What To Do If Your Friend Turns Blue? Try Narcan.

Jewels tells his overdose story to anyone who will listen. He hobbles back
and forth along an asphalt pathway in Tompkins Square Park, wearing
battered cowboy boots and a CBGB T-shirt held together with safety pins.
Friends slouch on a bench nearby, taking turns gulping from a bottle of
Colt 45. Few bother listening; they've already heard this story too many times.

"I OD'd on the same dope," Jewels, 35, says, referring to rumors that a bad
batch of heroin might have caused the deaths of six people, including two
college students who died in an apartment six blocks away. "They brought me
back [to life] four times. Twice here, once in the ambulance, and once in
the hospital. When I left the hospital, I was still high."

That afternoon started like any other, with Jewels hanging out in Tompkins
Square Park. But then he suddenly collapsed. His friends-many of whom were
high or drunk or both-started screaming and crying. Someone tried to do
CPR, but he had Jewels's head position all wrong. Another person took over.
Jewels's friend Shaun grabbed a cell phone and called 911.

"He was blue and gasping for air," Shaun says. "I opened his mouth and he
was biting his tongue." Another friend pulled a syringe filled with Narcan
out of his backpack and handed it to Shaun, who grabbed Jewels's arm and
stuck the needle in his bicep. That injection may have saved Jewels's life.
He opened his eyes and began to tremble, and soon an ambulance arrived.

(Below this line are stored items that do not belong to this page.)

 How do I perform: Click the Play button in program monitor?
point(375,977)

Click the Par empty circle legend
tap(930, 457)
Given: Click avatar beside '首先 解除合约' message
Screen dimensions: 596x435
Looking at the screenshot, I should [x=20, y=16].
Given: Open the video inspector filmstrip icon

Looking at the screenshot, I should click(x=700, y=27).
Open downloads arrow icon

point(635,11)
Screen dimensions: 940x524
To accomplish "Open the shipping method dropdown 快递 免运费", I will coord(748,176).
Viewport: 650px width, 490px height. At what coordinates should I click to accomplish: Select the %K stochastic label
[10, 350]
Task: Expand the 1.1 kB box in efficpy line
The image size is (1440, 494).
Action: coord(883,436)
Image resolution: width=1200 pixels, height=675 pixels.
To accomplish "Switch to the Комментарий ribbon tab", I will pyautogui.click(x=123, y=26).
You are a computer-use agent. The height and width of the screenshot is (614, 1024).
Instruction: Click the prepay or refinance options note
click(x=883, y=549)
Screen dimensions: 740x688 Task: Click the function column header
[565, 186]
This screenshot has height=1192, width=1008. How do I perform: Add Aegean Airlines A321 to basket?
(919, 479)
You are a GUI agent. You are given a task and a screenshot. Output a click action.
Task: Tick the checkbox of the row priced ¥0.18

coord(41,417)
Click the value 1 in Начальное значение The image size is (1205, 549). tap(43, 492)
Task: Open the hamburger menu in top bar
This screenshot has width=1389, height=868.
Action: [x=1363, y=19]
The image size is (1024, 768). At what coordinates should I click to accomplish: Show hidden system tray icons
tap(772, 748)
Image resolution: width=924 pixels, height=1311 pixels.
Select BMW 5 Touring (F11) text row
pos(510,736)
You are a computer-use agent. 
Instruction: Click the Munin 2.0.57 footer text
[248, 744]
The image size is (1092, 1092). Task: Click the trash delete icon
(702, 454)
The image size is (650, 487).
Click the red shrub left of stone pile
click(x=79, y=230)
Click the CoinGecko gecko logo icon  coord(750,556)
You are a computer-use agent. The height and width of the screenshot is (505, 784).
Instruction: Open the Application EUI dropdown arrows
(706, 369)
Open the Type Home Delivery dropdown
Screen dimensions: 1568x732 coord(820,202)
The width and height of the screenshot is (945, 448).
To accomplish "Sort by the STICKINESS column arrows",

Narcan, which is also known by the generic name naloxone, can reverse a
heroin over-dose by blocking its effect on the brain. It is routinely used
by doctors and paramedics, and it has long been dispensed to heroin addicts
in Europe. Last year, needle-exchange programs in New York City started
offering a class on how to use Narcan, with a doctor on-site to hand out
prescriptions. Each attendee receives two pre-filled syringes.

Ten needle-exchange programs now participate, and so far 500 people have
received Narcan. Those who use up their supply can return for a refill.
According to the Harm Reduction Coalition, there have been 45
"reversals"-instances in which Narcan was used to stop an overdose and save
a life. One participant in the course at the Lower East Side Harm Reduction
Center was Jewels's friend Shaun.

"If anyone is going to help us, it's going to be us," Shaun, 28, says.
"I've been using dope since I was 15, so why not learn how to save my
friends?" Shaun has been clean for a year, but perhaps one of the reasons
he is such a vocal Narcan proponent is because it saved his life, too. Last
year, he says, he overdosed in East River Park, then regained consciousness
after an acquaintance injected him.

The recent spate of overdose deaths has been a favorite subject of debate
among the regulars in this park. Was it tainted heroin-or heroin that's
extra pure? Or was it a lethal mix of cocaine and heroin? Narcan is only
effective if a user overdoses on opiates, including heroin, methadone, and
OxyContin. It is not effective if the heroin is laced with poison, and it
doesn't help reverse the effects of cocaine.

Jewels has no way of knowing whether his most recent overdose has any
connection to the city's highly publicized cluster of drug deaths. But by
the time he returned to Tompkins Square Park after leaving the hospital, he
had a new tattoo: four small dots under his left eye, one for each time he
regained consciousness. He already had a tattoo on his face, but he made a
point of showing everybody this latest one.